Indian Nation Native American Literature and Nineteenth-Century Nationalisms
- Binding: Paperback
- Publisher: Duke Univ Pr
- Publish date: 06/01/1997
Walker examines the rhetoric and writings of nineteenth-century Native Americans, including William Apess, Black Hawk, George Copway, John Rollin Ridge, and Sarah Winnemucca. Demonstrating with unique detail how these authors worked to transform venerable myths and icons of American identity, Indian Nation chronicles Native American participation in the forming of an American nationalism in both published texts and in speeches that were delivered throughout the United States. Pottawattomie Chief Simon Pokagon's "The Red Man's Rebuke", an important document of Indian oratory, is published here in its entirety for the first time since 1893.

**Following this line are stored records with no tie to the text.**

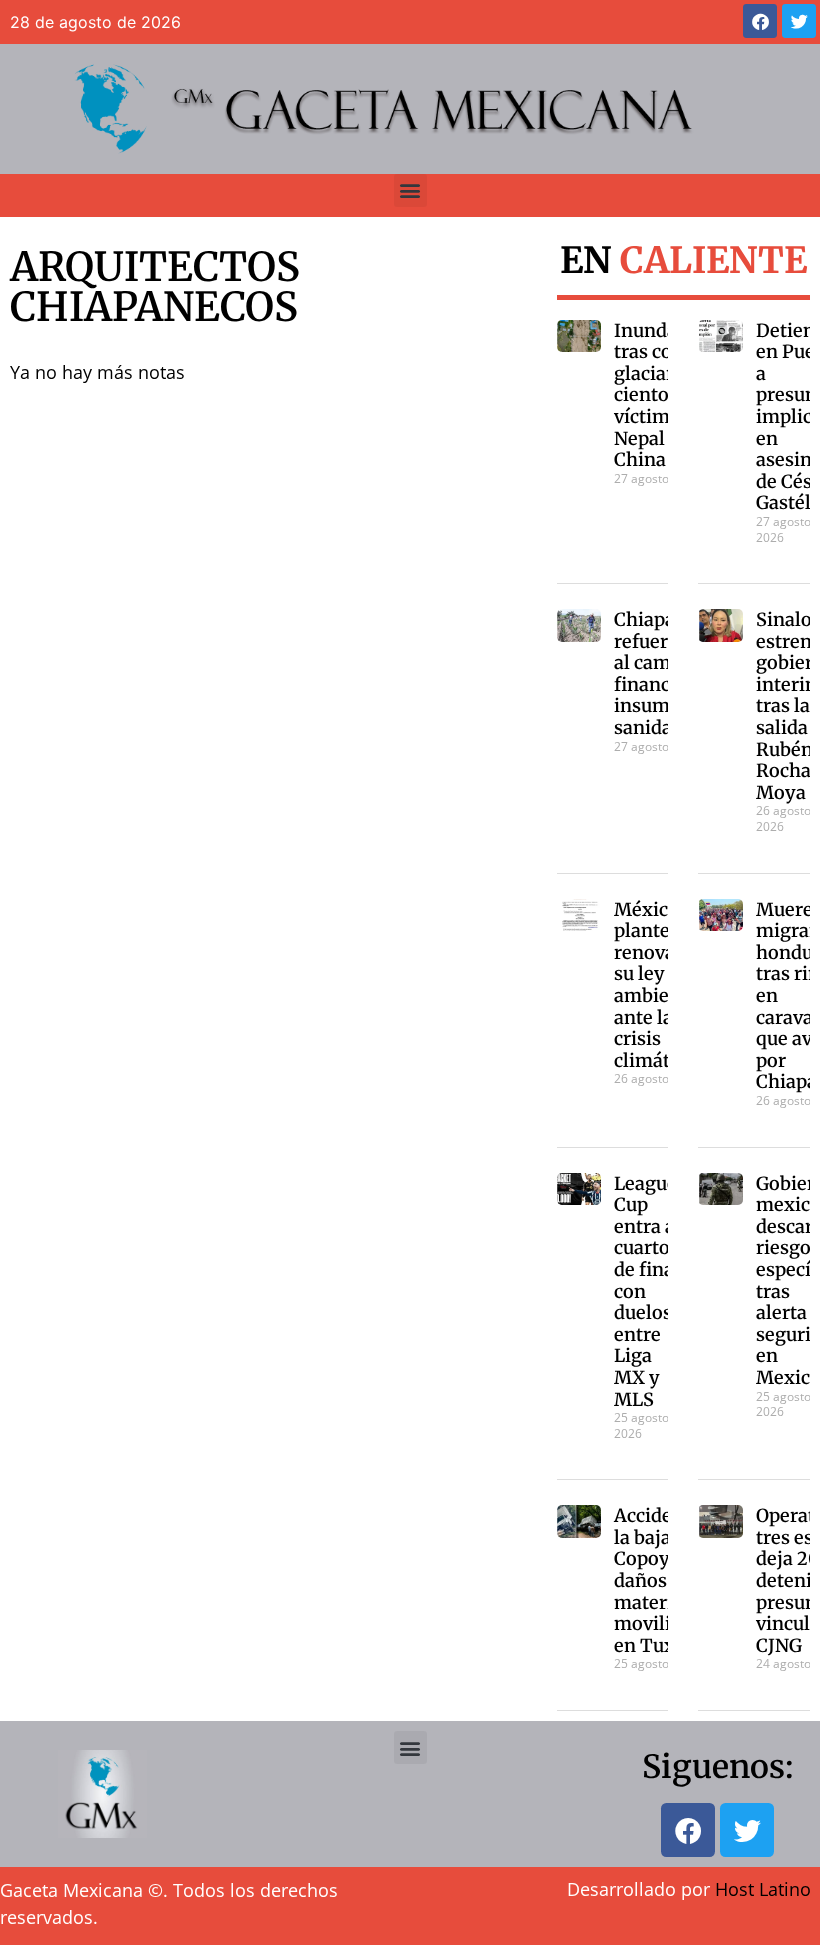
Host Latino (763, 1889)
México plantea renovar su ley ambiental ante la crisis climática (659, 985)
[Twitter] (799, 21)
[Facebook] (760, 21)
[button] (410, 190)
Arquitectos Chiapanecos (155, 287)
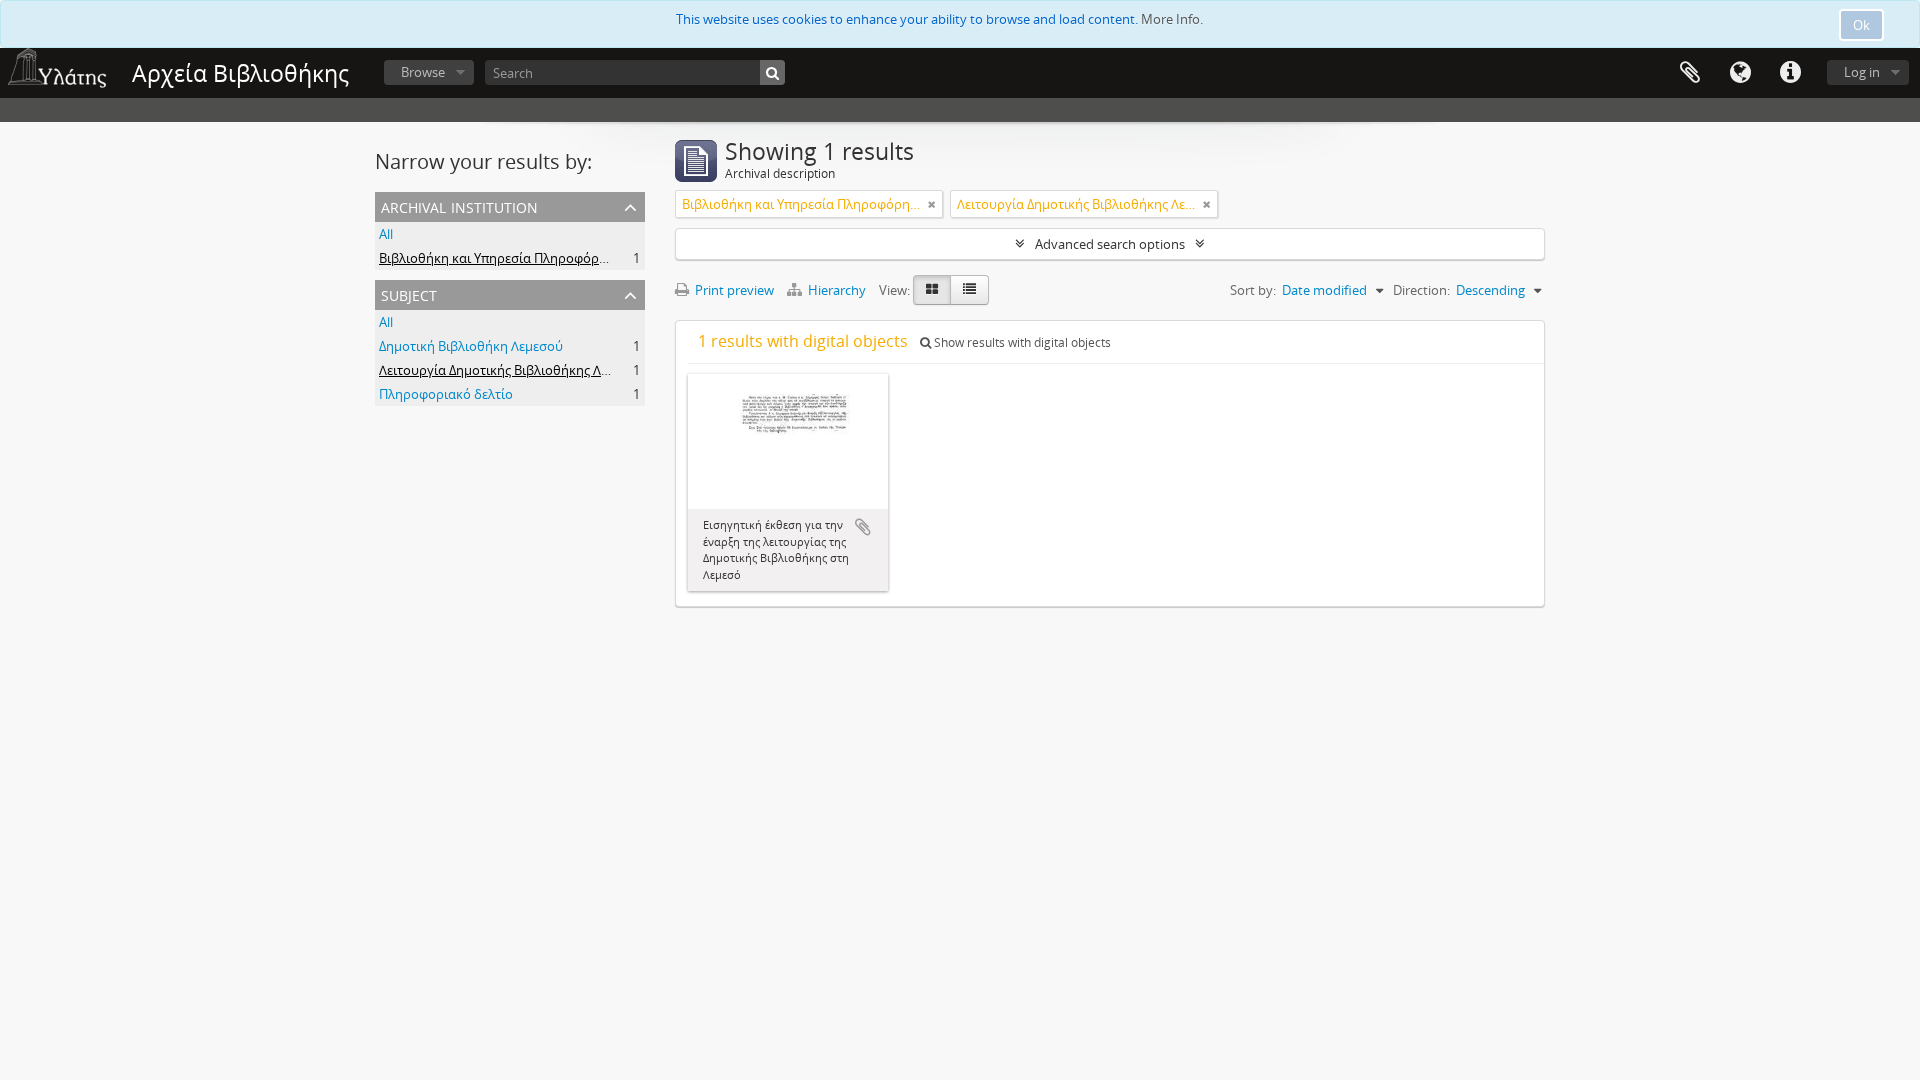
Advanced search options (1110, 244)
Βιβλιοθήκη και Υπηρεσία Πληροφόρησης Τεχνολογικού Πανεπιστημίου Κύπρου (620, 258)
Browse (423, 72)
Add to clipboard (863, 527)
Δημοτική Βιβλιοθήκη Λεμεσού (471, 346)
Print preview (733, 290)
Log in (1862, 72)
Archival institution (459, 205)
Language (1740, 73)
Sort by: (1253, 290)
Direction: (1421, 290)
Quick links (1790, 73)
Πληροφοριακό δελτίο (446, 394)
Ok (1861, 25)
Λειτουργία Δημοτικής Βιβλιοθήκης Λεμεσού (512, 370)
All (386, 234)
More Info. (1172, 19)
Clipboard (1690, 73)
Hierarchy (837, 290)
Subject (409, 293)
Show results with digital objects (1021, 342)
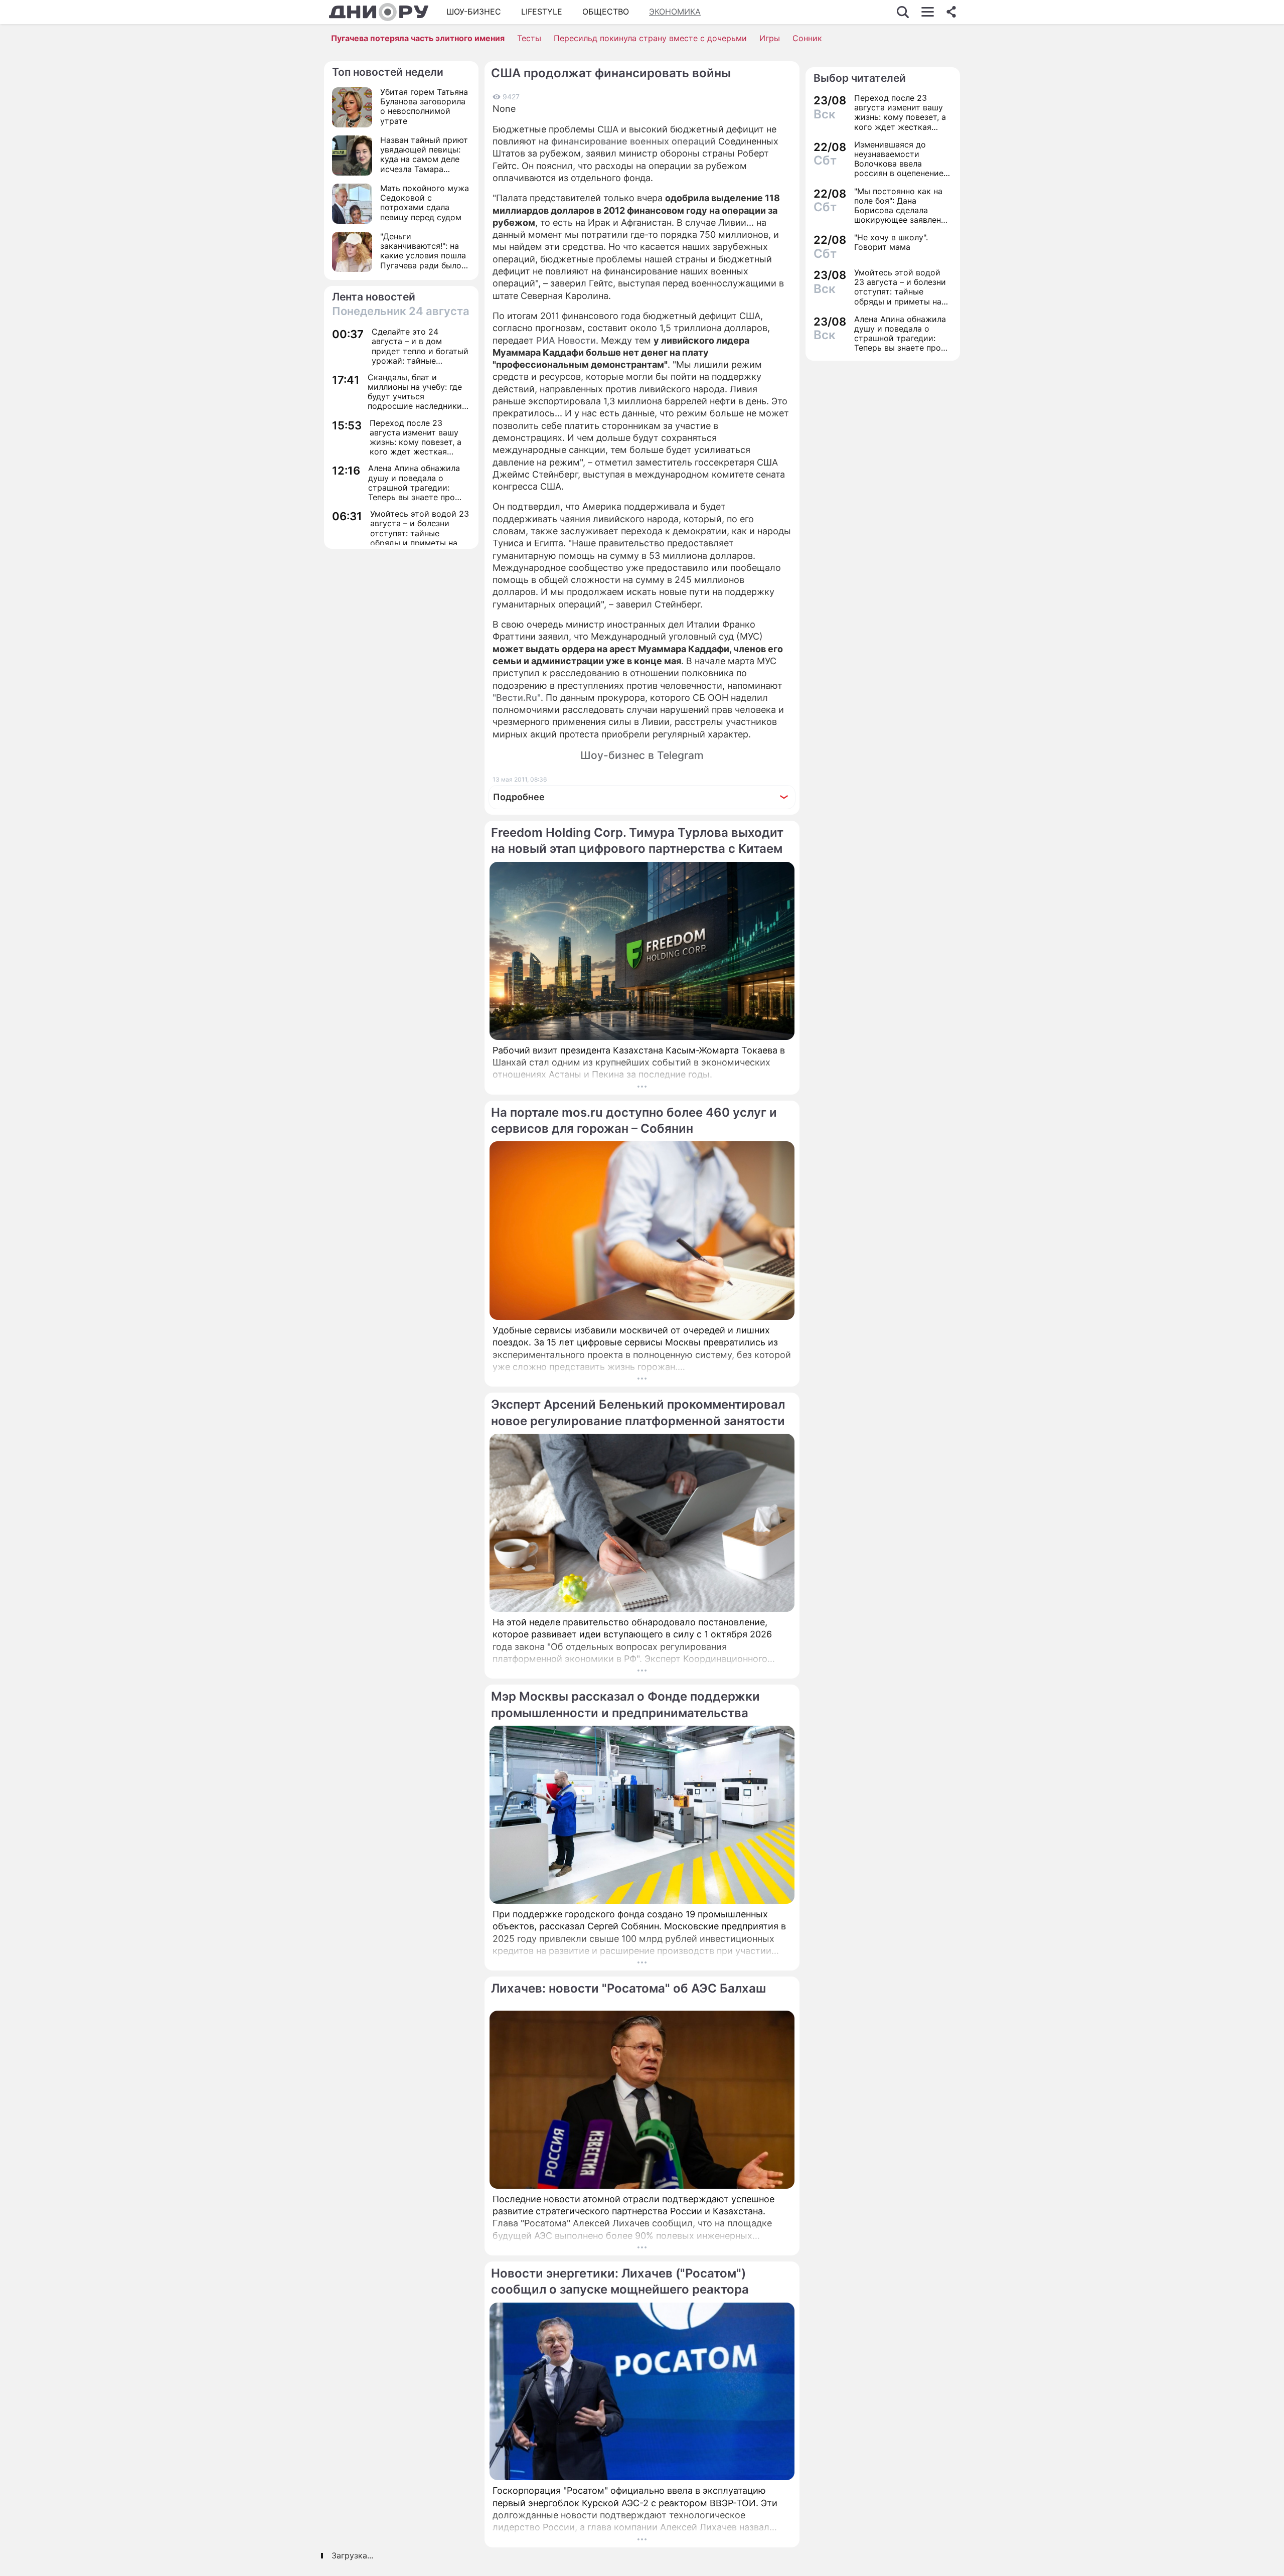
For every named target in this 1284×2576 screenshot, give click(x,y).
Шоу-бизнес (473, 12)
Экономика (675, 12)
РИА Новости (566, 340)
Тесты (529, 38)
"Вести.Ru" (517, 697)
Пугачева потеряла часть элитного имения (418, 38)
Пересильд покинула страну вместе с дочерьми (650, 38)
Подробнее (519, 797)
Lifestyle (541, 12)
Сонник (807, 38)
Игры (769, 38)
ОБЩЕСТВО (605, 12)
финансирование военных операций (633, 141)
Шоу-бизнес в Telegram (642, 755)
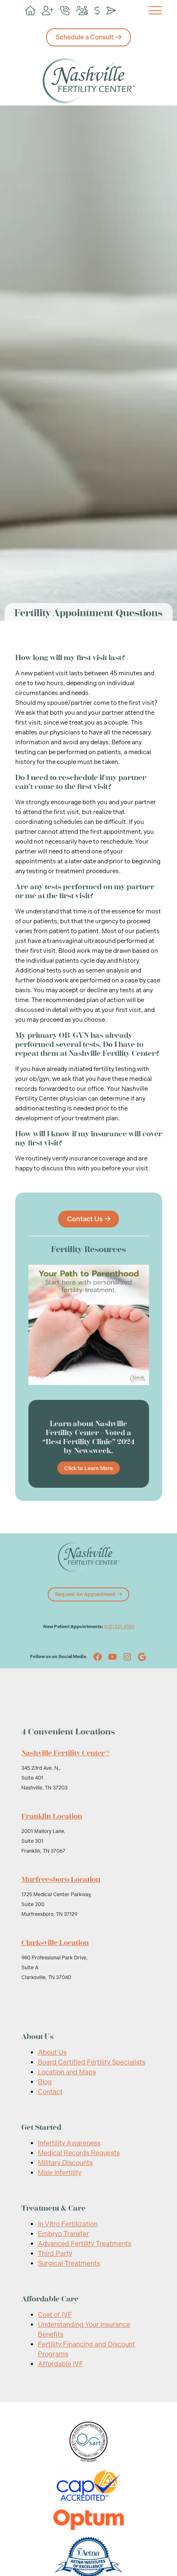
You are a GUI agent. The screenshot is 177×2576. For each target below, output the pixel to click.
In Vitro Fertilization (68, 2224)
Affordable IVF (60, 2364)
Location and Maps (67, 2072)
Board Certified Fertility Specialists (91, 2062)
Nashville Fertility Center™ (65, 1753)
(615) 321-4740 (119, 1626)
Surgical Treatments (69, 2263)
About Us (52, 2052)
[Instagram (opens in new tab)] (127, 1657)
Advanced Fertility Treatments (84, 2244)
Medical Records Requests (79, 2153)
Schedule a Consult (85, 37)
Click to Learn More (88, 1468)
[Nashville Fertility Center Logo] (88, 80)
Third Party (55, 2253)
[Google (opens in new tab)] (142, 1657)
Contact (50, 2092)
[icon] (30, 11)
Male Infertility (60, 2173)
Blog (45, 2082)
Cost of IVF (55, 2315)
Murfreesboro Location (60, 1879)
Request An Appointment (85, 1594)
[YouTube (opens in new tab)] (112, 1657)
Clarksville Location (55, 1942)
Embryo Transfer (63, 2234)
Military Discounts (65, 2163)
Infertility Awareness (69, 2143)
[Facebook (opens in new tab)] (97, 1657)
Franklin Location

By looking at this writing through the lens of the best theoretical work on nationality, postcoloniality, and the subaltern, Walker creates a new and encompassing picture of the relationship between Native Americans and whites. She shows that, contrary to previous studies, America in the nineteenth century was intercultural in significant ways. A groundbreaking contribution to American studies, Indian Nation will be welcomed by Native American and American literature scholars as well as by specialists across a range ofdisciplines interested in questions of nationalism and postcolonialism.